Inside Look: Aircraft Painting Prep Lays Foundation for Perfect Finish

November 17, 2022

Whether it’s the front door of a home or a VVIP Boeing Business Jet, any experienced painter knows that prep work makes the difference in how a paint job turns out and holds up.

From the first coat stripped from an aircraft to the last coat applied for a colorful design, King Aerospace’s paint team in Ardmore, Oklahoma, has earned a reputation for attention to details – and a commitment to putting in the hard work required at each step. That thoroughness results in top-class paintwork reflecting one of our Cornerstone Principles, quality in everything (no excuses).

Randy Johnson, director of corporate aircraft services, recently described how the labor-intensive stripping, sanding and priming stages lay the foundation for the painting that follows. Now, he leads us through the ensuing stages that bring his team praise from the most discriminating of customers, whether the owner of a BBJ or government officials responsible for aircraft transporting our nation’s leaders.

It takes sacrifice to ensure it gleams

A high-build fill primer does what the name implies – helps fill butt joint and lap seam sealer imperfections, rivet halos and other imperfections in the aircraft’s skin before additional coats of paint go on. We don’t stop there in the hunt for blemishes that can become apparent once a glossy finish goes on.

On a BBJ aircraft, we spray on two coats of white paint – as a sacrificial topcoat that leaves it essentially looking like a well-prepped airliner. This allows paint team members to see any missed dents or identify spots where the composite might have pin holes. Any defect is then smoothed out with sanding and painted again.

A sacrificial topcoat exposes any blemishes in the aircraft’s skin that need addressing.

The real topcoats go on

Next, we take fine sandpaper – 320 grit – to the sacrificial topcoat or fill primer to remove all the texture and gloss of the previous coatings. After the sanding is complete and inspected, we blow off the aircraft and wipe to remove as much dust as possible. Then, as occurred earlier during stripping, areas of the aircraft needing protection – windows, light lenses and so on – are remasked with new clean materials. Then the aircraft is blown off even more. The next step is solvent wiping. We solvent wipe until the surface is extremely clean, then use a tack cloth over all surfaces to be painted before paint application starts.

We then apply three coats of white topcoat, as opposed to the two that most shops do. Another key difference is that each coat is allowed to dry naturally for about 12 hours, instead of using the drying accelerants that, for example, commercial airliners usually receive to limit their time off the flight line. The reason is that speeding the natural drying process results in an orange peel finish, one unlike what customers expect from King Aerospace.

A KaiserAir Boeing 737’s colors included stripes and stenciled flower.

Here comes the color

Painting the stripes and other designs on is the final stage of the painting process.

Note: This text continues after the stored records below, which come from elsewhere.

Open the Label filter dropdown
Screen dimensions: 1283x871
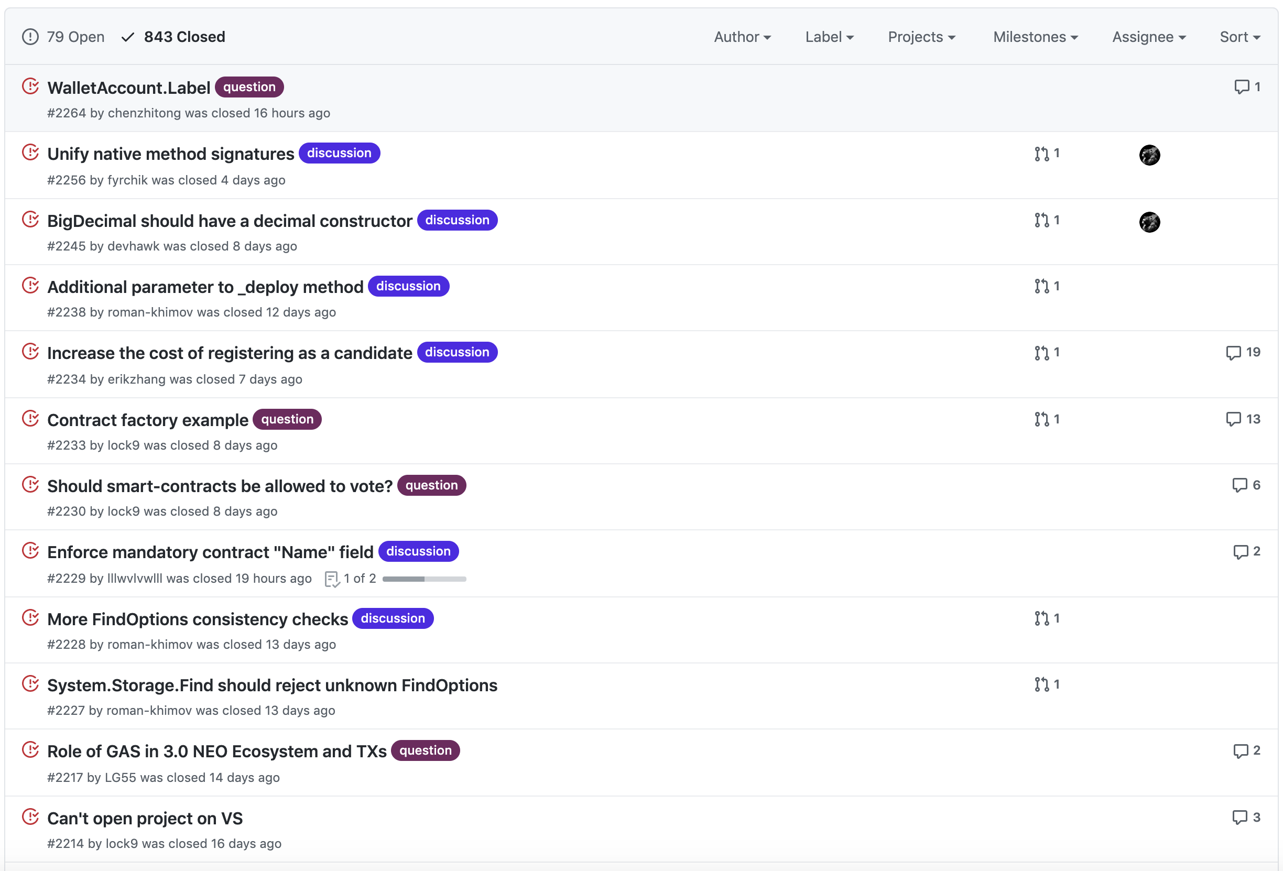click(x=829, y=37)
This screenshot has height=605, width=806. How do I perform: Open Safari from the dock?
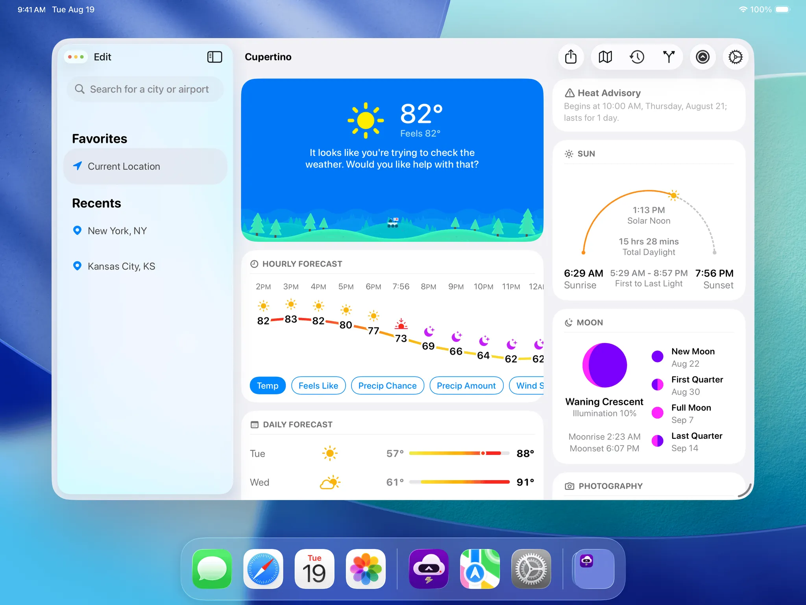click(263, 569)
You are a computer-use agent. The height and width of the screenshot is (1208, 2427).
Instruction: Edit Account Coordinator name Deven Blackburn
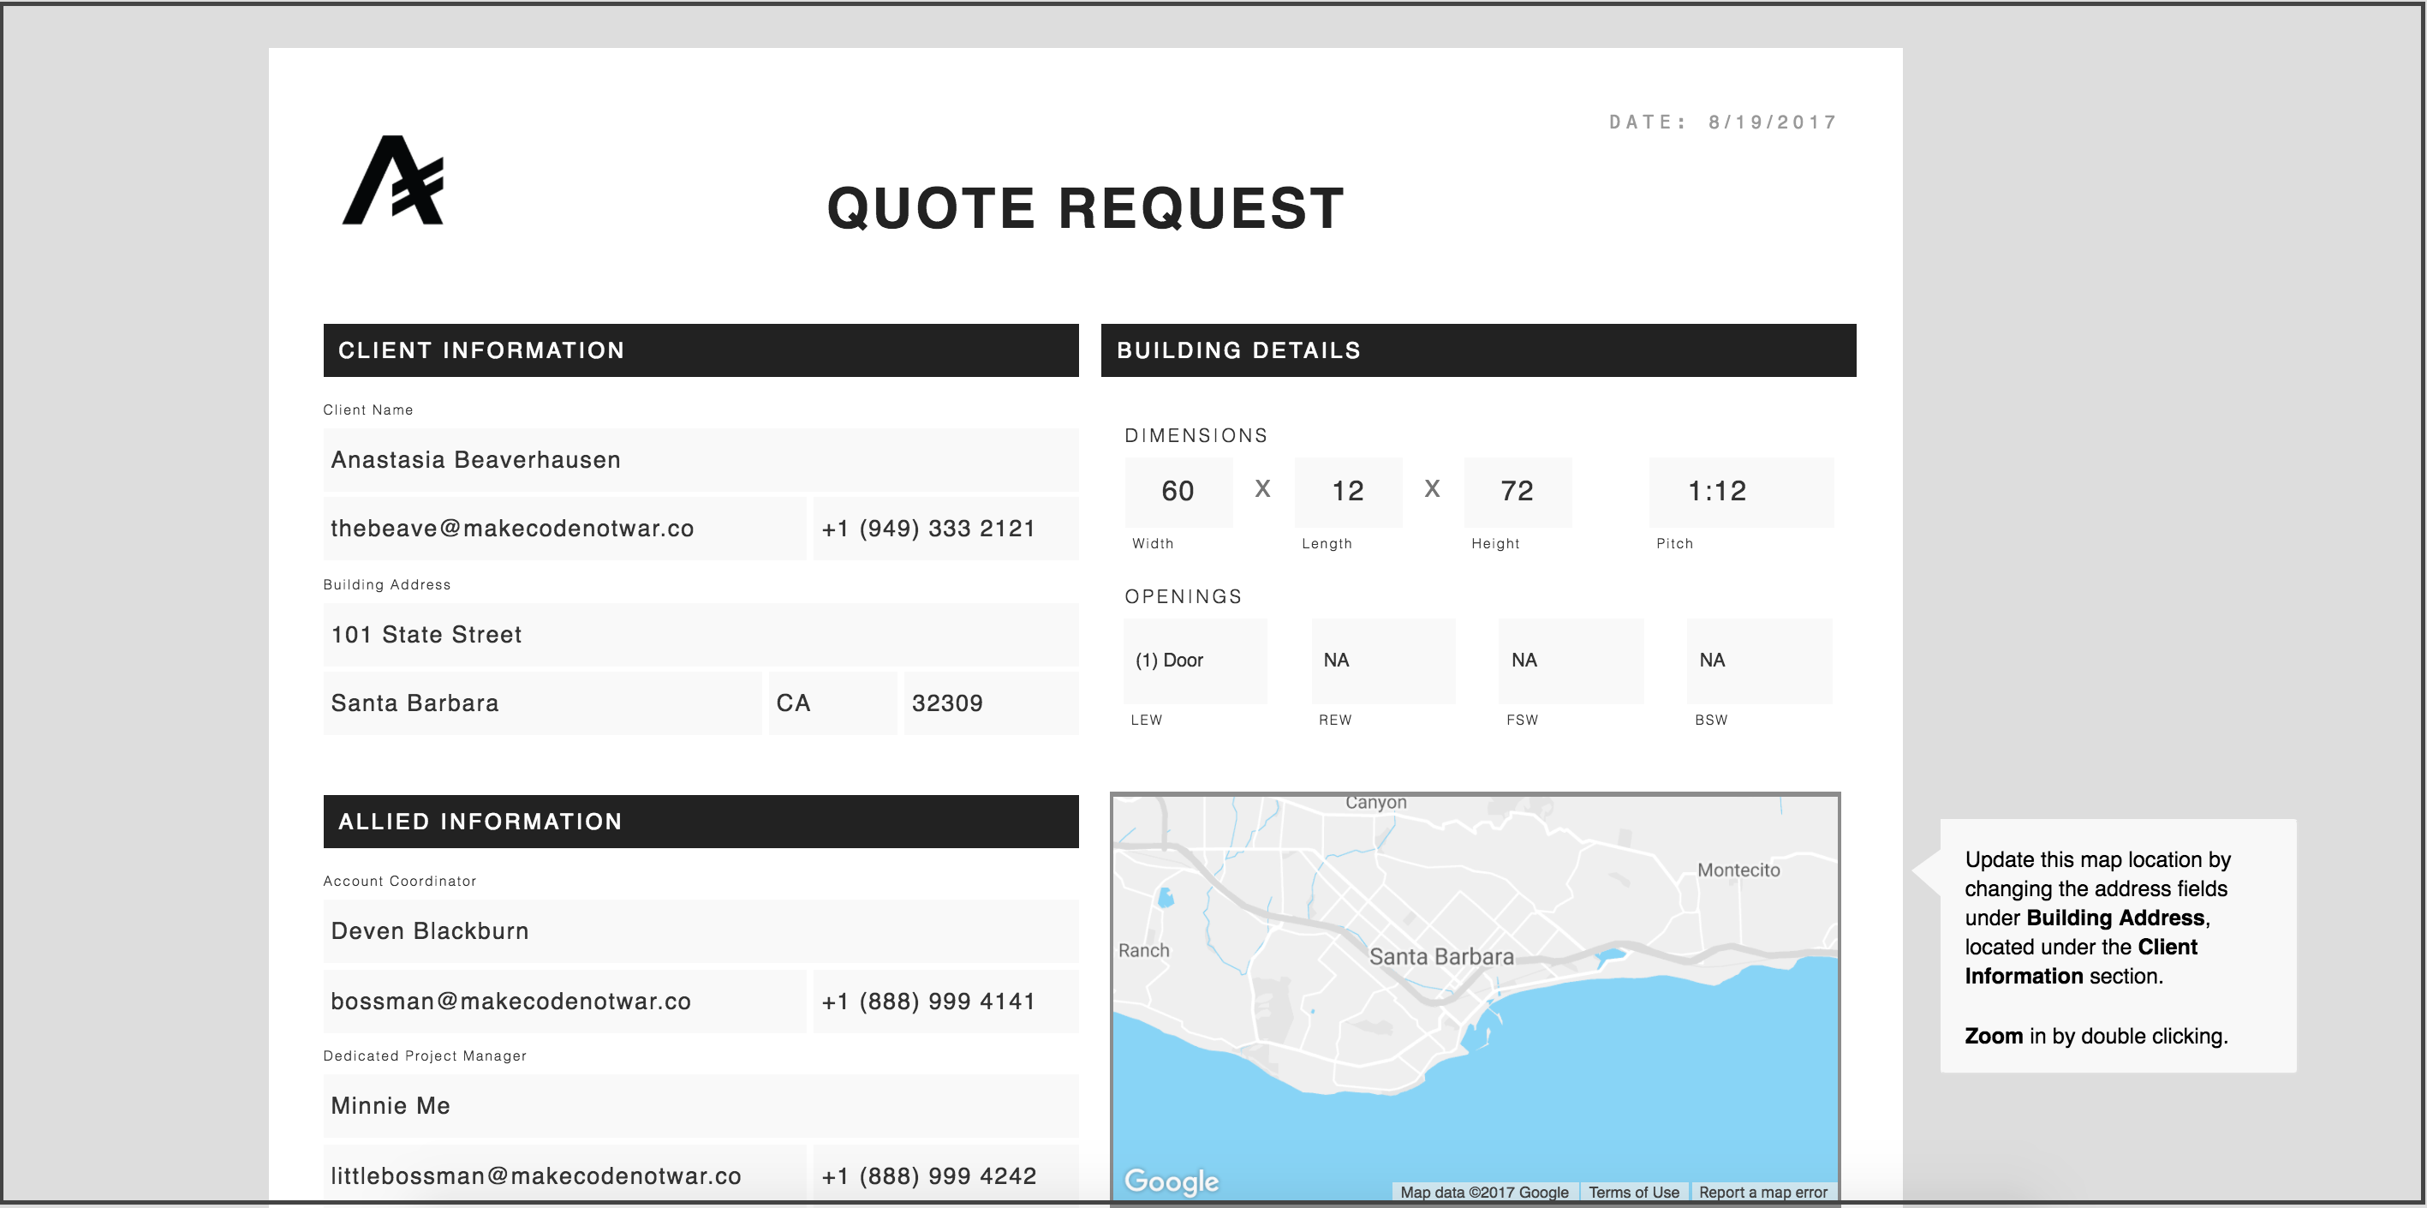pos(700,932)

This involves masking off the areas of the white topcoats that will remain unchanged, creating a spray zone for the color.

Before the paint goes on, though, the areas are sanded again with fine grit paper – as opposed to the Scotch-Brite scrub pads some shops use – to ensure any blemishes are removed from where the stripe will be painted. We blow off the aircraft, solvent clean and then use tack cloths to pick up any floating debris. Again, it’s a matter of quality, and quality takes attention to detail.

Finally, the decorative paint goes on. Most of the time two coats will do it, but certain colors, like yellows and some shades of red, require three or four coats to really cover. Some types of paint, like metallics, get a clear coat.

Designs range from simple to complex – all require plenty of taping.

The measure of success

With the glass-like finishes our team produces, customers can see the difference the attention to details delivers. Some customers must put numbers to that quality, using equipment called a wave-scan to measure orange peel and gloss meters to measure gloss and ensure the finish meets the standard.

Our paint team regularly achieves single-digit readings and passes other quality tests, too, like customers poring over finishes with magnifying glasses and putting down and tearing off duct tape to make sure the paint has stuck. The result is a topcoat as good as any in the business, one achieved by not skipping any step, cutting any corner or making any excuses.

There’s another not-so-easily measured factor involved in quality work: our team’s dedication to the mission. That’s something you can readily observe when a painter gets a little choked up as a government VIP aircraft – a high-profile symbol of our nation – rolls away with fresh paint.